Juha Saarinen: Internet data leaks set to become even costlier

With record fines incoming, companies should ignore information security at your peril. Photo / 123RF

OPINION:

A slew of disastrous data leaks across the Tasman has made for a busy time in the world of information security.

Singtel-owned telco Optus kicked off the recent spate of data breaches. The telco insists it suffered a sophisticated attack despite signs suggesting the hackers got lucky and found an open door into its systems.

Nevertheless, some 10 million customer records with sensitive data were taken and it's now causing big problems for some people who are being blackmailed, scammers trying to abuse the information, and worries about identity theft and other fraud.

One data breach that made anyone with a passing interest in information security facepalm involved the online wine shop Vinomofo. After the breach, the company suggested that it was "in line with industry practice" to use a customer database to test its newly upgraded digital platform.

You don't need technical nous to understand that using production data to test a new system is a terrible idea.

Others include Woolworths' online Mydealservice having the login details for its customer relations management system compromised. Now, 2.2 million or so records are going cheaply on hacker forums, costing just a few hundred dollars for the whole set.

The worst one looks like what appears to be a ransomware attack on private health insurer Medibank, which saw 200 gigabytes of sensitive personal information being snatched by hackers for extortion purposes.

They're the obvious ones that have attracted media attention. It's a safe bet more data leaks have happened, as the attackers decided that it was Australia's turn to cop it.

The thing is, though, modern technology can be more secure than it used to be in the past.

Take those old-fashioned little grey telco "mushrooms" outside houses and buildings for example: it was pretty easy to eavesdrop on voice communications traversing phone lines. No encryption and no alarms that picked up line tampering saw to that.

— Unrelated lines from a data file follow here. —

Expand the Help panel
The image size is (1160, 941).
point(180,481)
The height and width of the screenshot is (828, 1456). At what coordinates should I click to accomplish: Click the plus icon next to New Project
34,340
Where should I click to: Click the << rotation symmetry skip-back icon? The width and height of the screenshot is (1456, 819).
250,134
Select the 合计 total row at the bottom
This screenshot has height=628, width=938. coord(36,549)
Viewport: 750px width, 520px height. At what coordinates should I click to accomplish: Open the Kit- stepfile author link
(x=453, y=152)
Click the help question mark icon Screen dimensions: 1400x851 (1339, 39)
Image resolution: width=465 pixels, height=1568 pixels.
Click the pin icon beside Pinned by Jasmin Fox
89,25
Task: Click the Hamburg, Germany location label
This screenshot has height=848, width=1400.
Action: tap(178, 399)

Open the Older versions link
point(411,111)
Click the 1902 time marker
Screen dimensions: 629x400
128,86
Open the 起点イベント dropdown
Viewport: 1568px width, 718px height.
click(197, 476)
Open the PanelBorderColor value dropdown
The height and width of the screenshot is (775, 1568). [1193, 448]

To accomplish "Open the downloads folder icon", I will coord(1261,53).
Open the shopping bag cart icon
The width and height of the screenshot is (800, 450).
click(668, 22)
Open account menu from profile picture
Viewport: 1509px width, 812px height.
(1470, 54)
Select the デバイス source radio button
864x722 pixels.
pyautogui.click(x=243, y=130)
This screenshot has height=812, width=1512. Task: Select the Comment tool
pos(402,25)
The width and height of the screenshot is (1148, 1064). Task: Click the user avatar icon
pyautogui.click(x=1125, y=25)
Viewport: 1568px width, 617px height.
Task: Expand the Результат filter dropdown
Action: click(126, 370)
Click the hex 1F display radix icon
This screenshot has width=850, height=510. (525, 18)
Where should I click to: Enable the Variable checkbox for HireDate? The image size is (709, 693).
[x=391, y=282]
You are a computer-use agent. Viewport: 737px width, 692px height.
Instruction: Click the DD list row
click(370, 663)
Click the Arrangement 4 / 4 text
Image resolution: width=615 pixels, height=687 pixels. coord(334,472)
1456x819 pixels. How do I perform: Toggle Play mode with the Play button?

Doing the same with optical fibre lines is much harder, but the difference nowadays is that there is lots of information - and much of it due to regulatory and business requirements - stored everywhere. It's easy to collect almost any amount of data now, and there are efficiency and insight incentives for businesses, governments and almost any organisation you can think of to do so.

However, managing data on an internet scale, even knowing where it is let alone securing it requires a high degree of technical competence and, of course, investment in people and systems.

Hackers don't have those constraints. At the low end of the scale, they don't have to be particularly skilled, just lucky. A cheap computer with an internet connection that provides access to dodgy web forums is pretty much the only tool they need.

Even for the professionals, preventing accidental data leaks can be hard. It only takes one mistake as Microsoft learnt this month, after being told that security researchers SOCRadar had found misconfigured cloud servers with loads of sensitive business-to-business information.

As a service to the claimed 150,000 companies in 123 countries with sensitive data exposed, SOCRadar built the "BlueBleed" search engine so that people could check if they were affected.

The Australian government is now signaling that it has given up on the infosec carrot and unveiled a much bigger stick than before to make organisations sit up and pay attention.

As a direct consequence of the recent serious data breaches, Australia now wants to increase data breach fines from AU$2.2 million (NZ$2.44m) to AU$50m (NZ$55.4m); or three times the value of any benefit that the misuse of hacked data brings; or 30 per cent of a company's adjusted turnover in the relevant period.

More stringent criteria for mandatory data breach reporting look likely to be introduced. Here's hoping they'll be clearer as well, as the recently legislated criteria are vague and confusing.

Needless to say, the Aussie rules will apply to New Zealand companies operating across the ditch as well. New Zealand could also look at "harmonising" its rules with the ones in Australia, especially if we go through a similar wave of data breaches.

Now would be a good time for businesses and other organisations to take stock of what's stored on their networks and servers, as getting hacked is expensive and damaging enough without being slapped with huge fines for negligence resulting in privacy breaches.